Copper wire and fiber-optic cable are still the mainstays of the telecommunications industry. About 85 percent of the industry's revenue last year was derived from voice and data communication transmitted using wire-line technology. The remaining 15 percent was derived from voice and data transmitted by wireless technologies.

Someday, wireless technologies and even laser beams might make fiber obsolete. But don't expect this any time soon. Engineers are rapidly increasing the amount of data that a single fiber can carry, preserving fiber's status as the premier method for telecom companies to transmit large amounts of data.

By 2005, wireless technology is expected to account for 20 percent of telecom industry revenue, while wire-line technology is expected to account for 80 percent, analysts estimate.

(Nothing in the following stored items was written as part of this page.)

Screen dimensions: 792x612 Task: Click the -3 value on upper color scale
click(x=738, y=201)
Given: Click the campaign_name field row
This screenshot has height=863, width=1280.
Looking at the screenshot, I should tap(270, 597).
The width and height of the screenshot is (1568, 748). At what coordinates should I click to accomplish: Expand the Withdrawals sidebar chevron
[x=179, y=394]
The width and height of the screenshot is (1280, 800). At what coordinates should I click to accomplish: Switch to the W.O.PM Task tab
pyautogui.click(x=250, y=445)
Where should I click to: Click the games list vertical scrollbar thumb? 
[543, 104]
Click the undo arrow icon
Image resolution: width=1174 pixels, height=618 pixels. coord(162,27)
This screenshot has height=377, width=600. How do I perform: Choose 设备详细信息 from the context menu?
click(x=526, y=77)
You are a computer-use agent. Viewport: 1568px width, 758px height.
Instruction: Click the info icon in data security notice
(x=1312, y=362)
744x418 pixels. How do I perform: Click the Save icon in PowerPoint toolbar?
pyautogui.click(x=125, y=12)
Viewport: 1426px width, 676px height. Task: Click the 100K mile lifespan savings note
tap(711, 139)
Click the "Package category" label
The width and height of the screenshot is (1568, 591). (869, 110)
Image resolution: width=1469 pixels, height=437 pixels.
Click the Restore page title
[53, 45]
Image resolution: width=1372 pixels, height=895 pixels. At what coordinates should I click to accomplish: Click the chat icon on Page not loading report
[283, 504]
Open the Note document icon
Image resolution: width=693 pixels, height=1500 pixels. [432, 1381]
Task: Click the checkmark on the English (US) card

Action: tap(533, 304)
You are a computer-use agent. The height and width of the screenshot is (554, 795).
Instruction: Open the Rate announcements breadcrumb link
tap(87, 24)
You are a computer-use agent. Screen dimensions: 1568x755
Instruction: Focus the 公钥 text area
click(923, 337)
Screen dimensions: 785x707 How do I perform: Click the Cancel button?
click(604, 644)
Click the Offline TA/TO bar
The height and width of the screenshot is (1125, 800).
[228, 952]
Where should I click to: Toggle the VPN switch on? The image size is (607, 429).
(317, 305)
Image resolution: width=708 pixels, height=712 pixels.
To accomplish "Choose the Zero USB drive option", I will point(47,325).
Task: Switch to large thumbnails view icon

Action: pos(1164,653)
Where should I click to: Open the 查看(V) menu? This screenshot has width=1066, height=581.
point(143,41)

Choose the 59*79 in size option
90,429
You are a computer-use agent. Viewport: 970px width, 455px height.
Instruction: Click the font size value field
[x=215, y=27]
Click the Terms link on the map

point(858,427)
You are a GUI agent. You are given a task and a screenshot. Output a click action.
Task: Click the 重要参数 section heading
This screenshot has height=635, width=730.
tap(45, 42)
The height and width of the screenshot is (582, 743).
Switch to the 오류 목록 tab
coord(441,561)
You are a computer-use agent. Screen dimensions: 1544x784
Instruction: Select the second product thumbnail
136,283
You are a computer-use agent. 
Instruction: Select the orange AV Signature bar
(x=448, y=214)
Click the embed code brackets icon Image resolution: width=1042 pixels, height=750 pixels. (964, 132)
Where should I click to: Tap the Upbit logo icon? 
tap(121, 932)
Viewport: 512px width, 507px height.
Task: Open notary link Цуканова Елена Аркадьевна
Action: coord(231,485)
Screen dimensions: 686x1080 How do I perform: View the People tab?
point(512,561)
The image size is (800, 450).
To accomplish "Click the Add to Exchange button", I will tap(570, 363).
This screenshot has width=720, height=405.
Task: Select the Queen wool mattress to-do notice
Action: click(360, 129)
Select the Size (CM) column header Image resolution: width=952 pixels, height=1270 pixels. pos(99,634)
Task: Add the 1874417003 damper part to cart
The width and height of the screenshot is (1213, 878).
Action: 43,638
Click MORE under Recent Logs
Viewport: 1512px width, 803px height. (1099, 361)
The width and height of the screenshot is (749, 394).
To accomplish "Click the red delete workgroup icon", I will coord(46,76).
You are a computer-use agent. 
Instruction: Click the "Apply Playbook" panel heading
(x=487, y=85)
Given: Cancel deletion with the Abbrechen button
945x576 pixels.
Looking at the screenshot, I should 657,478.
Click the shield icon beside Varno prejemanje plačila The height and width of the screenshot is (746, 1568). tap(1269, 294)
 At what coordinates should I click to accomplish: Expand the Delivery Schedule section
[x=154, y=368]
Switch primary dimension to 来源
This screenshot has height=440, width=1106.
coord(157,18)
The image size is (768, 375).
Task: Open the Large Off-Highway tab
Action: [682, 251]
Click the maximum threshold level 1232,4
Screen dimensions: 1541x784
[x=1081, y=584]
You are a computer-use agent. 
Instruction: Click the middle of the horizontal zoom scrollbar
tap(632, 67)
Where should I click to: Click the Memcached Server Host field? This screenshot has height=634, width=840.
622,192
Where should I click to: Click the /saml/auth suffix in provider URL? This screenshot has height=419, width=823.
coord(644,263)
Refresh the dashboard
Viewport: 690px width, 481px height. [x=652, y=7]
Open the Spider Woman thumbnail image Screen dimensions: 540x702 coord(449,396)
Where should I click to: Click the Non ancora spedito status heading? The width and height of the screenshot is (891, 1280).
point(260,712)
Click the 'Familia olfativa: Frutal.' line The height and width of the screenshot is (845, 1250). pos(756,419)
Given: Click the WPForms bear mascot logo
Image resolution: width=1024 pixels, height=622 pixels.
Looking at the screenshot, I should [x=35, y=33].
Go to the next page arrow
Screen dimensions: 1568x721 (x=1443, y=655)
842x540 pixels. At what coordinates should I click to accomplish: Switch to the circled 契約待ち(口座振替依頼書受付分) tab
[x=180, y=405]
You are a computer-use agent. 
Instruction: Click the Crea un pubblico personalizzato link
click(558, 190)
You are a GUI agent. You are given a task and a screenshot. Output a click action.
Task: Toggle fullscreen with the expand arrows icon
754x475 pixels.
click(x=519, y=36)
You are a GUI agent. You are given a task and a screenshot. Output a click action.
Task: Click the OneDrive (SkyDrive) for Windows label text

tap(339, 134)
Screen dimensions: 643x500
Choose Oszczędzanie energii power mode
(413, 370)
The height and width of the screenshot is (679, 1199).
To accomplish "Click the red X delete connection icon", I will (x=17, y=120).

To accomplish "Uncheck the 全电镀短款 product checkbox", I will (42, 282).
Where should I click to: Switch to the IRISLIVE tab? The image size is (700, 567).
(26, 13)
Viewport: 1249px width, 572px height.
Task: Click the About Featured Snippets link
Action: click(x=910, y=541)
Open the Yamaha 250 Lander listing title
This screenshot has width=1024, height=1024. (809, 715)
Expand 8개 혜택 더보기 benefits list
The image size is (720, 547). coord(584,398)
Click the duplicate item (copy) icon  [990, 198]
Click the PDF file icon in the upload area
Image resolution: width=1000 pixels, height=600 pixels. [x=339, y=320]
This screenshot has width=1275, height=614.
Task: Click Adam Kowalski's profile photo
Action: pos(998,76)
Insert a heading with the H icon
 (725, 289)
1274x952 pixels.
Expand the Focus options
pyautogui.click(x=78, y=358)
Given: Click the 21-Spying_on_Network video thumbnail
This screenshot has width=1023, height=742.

Since Alexander Graham Bell invented the telephone 125 years ago, the telephone has been synonymous with voice communication. But this, too, is changing. This can be most dramatically seen in the cellular phone market.

In 1995 only 4 percent of cellular phone use was for data transmission, while voice transmission accounted for 96 percent. By 2005, about 30 percent of cellular phone use will be for voice transmission, while data transmission will account for 70 percent, according to the Cellular Telecommunications Industry Association.

But for the telecom industry, there are warning signs. Between Sept. 8, 2000, and March 1, the Nasdaq Telecommunications Index fell 50 percent -- mirroring a general slide in the tech-heavy Nasdaq index during this same period.

Slowing economic growth also has hurt the telecommunications equipment industry. Last month, for example, Nortel Networks Corp., the world's leading maker of telecommunications equipment, said it would shrink payrolls through attrition and layoffs by 10,000 jobs. Lucent, a Nortel rival, also announced it was cutting payrolls by 10,000.